The baby’s name was Steven. He was adorable, with a quiff of whispy blond hair and big pale-blue eyes. He was a good, quiet baby whom everyone loved, so naturally I wanted to drop a paving stone into his cot.
My mother was thrilled because the birth had been so easy. ‘Not like having you,’ she told me ruefully. ‘That took six hours and was like passing a hot copper kettle.’
After Steven came along I saw even less of my parents, and began reading in earnest to the cat, the tortoise or anything else that showed vague signs of sentient life. If I was lonely, I was too busy hurting my eyes to notice.
1 Smutty cheesecake-filled periodical.
> 2 A Dane whose brutal first-person Nazi memoirs still spark controversy today.
3 Creepy dough-faced creatures that provided a disturbing glimpse into the Scandinavian mindset.
4 Geoffrey Willans and Ronald Searle upset parents by creating four volumes of delightful schoolboy memoirs in ungrammatical misspelled English, ‘as any fule kno’.
5 Why didn’t we have Dick and Jane like the Americans? I guess they had more Dicks.

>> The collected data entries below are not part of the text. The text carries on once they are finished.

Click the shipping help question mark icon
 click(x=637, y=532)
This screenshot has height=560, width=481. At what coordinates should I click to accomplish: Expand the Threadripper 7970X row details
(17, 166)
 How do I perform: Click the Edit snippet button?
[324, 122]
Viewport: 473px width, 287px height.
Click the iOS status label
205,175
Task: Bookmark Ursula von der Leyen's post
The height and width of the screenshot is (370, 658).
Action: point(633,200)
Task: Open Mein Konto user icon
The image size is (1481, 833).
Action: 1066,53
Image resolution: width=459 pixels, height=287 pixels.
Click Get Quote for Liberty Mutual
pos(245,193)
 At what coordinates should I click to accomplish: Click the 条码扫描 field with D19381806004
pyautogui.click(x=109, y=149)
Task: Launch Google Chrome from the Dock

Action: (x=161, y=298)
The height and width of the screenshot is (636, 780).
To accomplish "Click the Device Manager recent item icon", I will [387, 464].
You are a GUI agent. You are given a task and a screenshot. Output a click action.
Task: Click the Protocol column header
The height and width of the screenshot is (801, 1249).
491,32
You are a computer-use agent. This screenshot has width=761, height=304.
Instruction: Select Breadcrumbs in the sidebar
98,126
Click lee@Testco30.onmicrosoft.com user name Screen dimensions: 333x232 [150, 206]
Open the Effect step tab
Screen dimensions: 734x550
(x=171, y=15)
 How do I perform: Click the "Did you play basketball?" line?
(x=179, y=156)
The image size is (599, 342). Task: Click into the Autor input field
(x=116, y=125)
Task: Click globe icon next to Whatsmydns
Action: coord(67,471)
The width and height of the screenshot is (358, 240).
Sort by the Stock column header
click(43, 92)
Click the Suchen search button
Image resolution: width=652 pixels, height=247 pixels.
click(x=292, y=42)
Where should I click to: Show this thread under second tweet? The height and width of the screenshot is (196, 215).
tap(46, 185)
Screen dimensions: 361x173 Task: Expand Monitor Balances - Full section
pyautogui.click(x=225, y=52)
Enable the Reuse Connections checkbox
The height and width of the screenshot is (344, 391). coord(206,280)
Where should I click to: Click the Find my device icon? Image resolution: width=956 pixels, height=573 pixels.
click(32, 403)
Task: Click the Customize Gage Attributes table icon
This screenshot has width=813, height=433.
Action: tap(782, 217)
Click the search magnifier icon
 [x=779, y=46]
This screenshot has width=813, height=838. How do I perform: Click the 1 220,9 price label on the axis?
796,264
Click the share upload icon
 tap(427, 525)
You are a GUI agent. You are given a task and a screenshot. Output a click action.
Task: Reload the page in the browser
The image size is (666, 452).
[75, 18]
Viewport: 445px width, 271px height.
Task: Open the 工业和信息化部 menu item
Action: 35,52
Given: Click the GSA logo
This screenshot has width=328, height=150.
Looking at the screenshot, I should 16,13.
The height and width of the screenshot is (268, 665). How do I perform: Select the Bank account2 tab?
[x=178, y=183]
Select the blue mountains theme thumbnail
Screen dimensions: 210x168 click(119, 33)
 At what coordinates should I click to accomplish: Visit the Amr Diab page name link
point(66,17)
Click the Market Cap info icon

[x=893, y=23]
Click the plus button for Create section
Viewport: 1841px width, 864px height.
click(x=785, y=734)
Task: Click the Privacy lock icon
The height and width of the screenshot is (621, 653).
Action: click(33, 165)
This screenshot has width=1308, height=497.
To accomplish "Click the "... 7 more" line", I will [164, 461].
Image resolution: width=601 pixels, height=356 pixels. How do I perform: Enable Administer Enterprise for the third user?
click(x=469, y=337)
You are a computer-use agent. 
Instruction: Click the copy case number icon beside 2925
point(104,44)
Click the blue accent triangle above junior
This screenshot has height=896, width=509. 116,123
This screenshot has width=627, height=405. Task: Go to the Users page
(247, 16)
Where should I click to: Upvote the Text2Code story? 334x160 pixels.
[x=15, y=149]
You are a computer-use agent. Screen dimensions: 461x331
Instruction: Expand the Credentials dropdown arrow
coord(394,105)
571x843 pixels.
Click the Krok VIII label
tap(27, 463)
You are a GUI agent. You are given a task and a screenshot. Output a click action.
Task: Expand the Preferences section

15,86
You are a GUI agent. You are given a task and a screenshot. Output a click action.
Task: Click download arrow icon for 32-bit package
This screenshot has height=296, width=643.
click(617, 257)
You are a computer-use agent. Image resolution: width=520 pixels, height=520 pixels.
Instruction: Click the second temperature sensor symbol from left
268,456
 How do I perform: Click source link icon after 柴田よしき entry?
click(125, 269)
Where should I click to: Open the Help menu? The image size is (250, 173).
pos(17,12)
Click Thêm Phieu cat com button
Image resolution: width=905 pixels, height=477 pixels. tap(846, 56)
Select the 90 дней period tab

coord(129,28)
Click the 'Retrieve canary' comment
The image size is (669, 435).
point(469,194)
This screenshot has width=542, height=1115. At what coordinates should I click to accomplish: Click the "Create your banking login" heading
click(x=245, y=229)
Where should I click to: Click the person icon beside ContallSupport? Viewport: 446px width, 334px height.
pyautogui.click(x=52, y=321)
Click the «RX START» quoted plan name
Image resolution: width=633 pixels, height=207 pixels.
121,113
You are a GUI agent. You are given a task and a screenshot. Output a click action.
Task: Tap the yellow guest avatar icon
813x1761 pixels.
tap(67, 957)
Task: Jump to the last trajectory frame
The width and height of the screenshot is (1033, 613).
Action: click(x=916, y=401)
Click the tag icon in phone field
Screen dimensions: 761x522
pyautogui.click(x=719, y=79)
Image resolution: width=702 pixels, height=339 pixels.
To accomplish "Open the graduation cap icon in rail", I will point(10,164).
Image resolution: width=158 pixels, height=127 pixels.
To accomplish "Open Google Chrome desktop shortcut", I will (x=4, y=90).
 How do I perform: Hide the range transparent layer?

6 Not buried under Platform Nine in King’s Cross station as previously thought. Typical that the British should venerate a warrior who lost her most important battle.
7
Turning the Tables
I FIRST SENSED something was going badly wrong with my parents’ marriage when, during the course of a normal Sunday lunch, my father suddenly turned the laden dining table upside-down and stormed out of the room. I offered to help my mother clear up the food and broken crockery from the floor, but she said I would cut myself, and quietly got on with the job until everything was clean and tidy again.
Up until this point I had always loved Sunday lunch. Sunday was the one day in the week when my parents could lie in, and so the morning always coalesced slowly, starting with the newspapers, tea and biscuits, drifting into a late breakfast involving beans and sausages and Two-Way Family Favourites, the radio show aimed at BFPOs – British Forces Posted Overseas. Most of the songs they played were drippy, and the message was always the same: ‘Can’t wait to see you and the kids at Christmas,’ never ‘The government lied to us and I’ve had my legs blown off.’